Nei nove anni di vita dell'indice, l’Italia - segnala il rapporto dell’ente che organizza il vertice di Davos - ha comunque registrato un miglioramento della condizione femminile. Sempre tenendo ben presente che l'indice calcola il divario di genere all'interno di uno
stesso Paese e non fornisce quindi una classifica in termini assoluti, nel 2006 la Penisola era al 77esimo posto e nel 2007 addirittura all'84simo. L’anno migliore è stato il
2008, quando è arrivata al 67esimo posto, ma poi la crisi si è fatta sentire anche nel «Gender Gap». Lo dimostra soprattutto il netto peggioramento dell'indicatore sulla
Partecipazione economica e sulle Opportunità, che vede l'Italia scivolare al 114esimo posto (e ultimo in Europa) dal 97esimo del 2013 e dal già non esaltante 85esimo del 2008.
In particolare, in questo ambito, la Penisola è 129esima per l’uguaglianza salariale per il medesimo lavoro: se un uomo guadagna 40mila dollari l’anno, la donna con
le stesse mansioni ne percepisce in media meno di 23mila.

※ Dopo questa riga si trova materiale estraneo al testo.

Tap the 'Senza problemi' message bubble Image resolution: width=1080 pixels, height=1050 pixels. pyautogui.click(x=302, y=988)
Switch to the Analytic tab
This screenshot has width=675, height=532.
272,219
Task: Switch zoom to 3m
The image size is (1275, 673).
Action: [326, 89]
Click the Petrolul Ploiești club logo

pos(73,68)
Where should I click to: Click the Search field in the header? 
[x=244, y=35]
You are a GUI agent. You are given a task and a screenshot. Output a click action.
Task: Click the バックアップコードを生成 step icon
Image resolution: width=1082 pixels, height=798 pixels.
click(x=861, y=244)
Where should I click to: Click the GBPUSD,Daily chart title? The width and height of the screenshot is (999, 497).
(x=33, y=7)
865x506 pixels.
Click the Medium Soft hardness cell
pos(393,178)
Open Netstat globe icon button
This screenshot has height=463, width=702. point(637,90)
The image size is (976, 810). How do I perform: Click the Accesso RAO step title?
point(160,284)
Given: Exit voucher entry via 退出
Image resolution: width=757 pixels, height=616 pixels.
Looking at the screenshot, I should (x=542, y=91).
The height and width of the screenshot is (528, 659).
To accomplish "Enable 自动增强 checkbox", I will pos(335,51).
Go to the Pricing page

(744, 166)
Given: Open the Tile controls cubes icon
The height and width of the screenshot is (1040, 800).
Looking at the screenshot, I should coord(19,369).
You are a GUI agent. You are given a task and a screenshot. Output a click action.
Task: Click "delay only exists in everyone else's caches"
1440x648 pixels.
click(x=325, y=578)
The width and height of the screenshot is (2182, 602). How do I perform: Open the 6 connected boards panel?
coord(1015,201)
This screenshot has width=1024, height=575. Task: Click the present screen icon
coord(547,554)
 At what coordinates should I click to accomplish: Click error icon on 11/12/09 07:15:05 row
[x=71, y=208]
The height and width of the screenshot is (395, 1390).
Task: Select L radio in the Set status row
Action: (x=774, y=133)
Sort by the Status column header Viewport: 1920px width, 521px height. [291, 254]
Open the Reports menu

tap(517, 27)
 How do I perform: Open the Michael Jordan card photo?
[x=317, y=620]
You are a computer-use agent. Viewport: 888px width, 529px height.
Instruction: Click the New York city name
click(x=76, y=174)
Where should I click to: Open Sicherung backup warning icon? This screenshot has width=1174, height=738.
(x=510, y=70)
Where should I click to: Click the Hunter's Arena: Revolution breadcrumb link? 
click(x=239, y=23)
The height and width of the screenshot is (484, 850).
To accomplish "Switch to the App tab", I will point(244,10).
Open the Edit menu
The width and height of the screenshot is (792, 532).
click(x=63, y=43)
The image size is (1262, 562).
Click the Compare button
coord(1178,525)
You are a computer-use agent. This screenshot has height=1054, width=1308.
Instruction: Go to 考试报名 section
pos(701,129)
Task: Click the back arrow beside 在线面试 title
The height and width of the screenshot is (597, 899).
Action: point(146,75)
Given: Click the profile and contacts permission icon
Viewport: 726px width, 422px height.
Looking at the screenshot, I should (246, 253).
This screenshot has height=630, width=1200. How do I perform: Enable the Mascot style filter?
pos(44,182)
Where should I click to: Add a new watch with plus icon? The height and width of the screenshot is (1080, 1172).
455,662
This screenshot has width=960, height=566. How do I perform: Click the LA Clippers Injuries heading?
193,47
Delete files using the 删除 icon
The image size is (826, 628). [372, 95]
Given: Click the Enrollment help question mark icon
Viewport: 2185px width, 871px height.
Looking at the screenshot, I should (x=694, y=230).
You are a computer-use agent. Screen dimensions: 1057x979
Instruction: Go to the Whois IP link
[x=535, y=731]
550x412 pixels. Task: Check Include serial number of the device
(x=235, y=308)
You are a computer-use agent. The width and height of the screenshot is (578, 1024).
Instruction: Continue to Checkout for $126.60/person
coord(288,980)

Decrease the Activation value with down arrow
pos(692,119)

A sorpresa l'Italia - stando allo studio - negli ultimi 9 anni ha fatto passi indietro nella parità nell'istruzione: nel 2014 è solo 62esima contro il 27esimo posto del 2006 e nel
2013 era 65esima. A penalizzare il ranking è il calo nelle iscrizioni di bambine nella scuola primaria, mentre per la scuola secondaria e l'università l'Italia si conferma come
molti altri Paesi al primo posto. È migliorata, poi, la parità di genere in termini di salute e durata della vita che vede l’Italia al 70esimo posto dal 72esimo dello scorso anno e
contro l'inquietante 95esimo del 2010.

È, però, nel potere politico che l'Italia guadagna punti nelle pari opportunità. Il balzo è evidente: dal 72esimo posto del 2006, passando dall'80esimo del 2007, si arriva al 44esimo del 2013 fino al 37esimo di quest'anno. A dare la spinta è la composizione
“paritetica” del Governo Renzi, così come l’aumento delle donne elette in Parlamento nell'ultima tornata elettorale. A riequilibrare la bilancia del potere è però la casella
sugli anni in cui una donna è stata Capo dello Stato, visto che per l'Italia il punteggio resta zero.

Più in generale il rapporto quest'anno assegna la prima posizione all'Islanda, davanti a
Finlandia, Norvegia, Svezia e Danimarca, “patrie” scandinave delle pari opportunità. A sorpresa la sesta posizione va al Nicaragua, grazie al primo posto nella parità di salute e durata di vita, davanti all'ancor più sorprendente Rwanda, 25esimo per la partecipazione economica e sesto per il potere politico. Ottavo posto per l'Irlanda, seguita dalle Filippine che sono prime per pari opportunità educative e nella salute. Chiude la top ten il Belgio, che supera Svizzera e Germania. La Francia è 16esima, gli Stati Uniti 20esimi e il Regno Unito 26esimo.

Il Wef coglie, però, l’occasione per lanciare un allarme: a livello internazionale la disparità di genere delle opportunità lavorativa resta ampia, tanto che in 9 anni si è solo ridotta del 4%, passando dal 56% al 60%. Di questo passo ci vorranno 81 anni per chiudere il divario. La parità sul posto di lavoro si avrà, se va bene, nel 2095. A conti fatti non sono ancora nate le donne che la vivranno.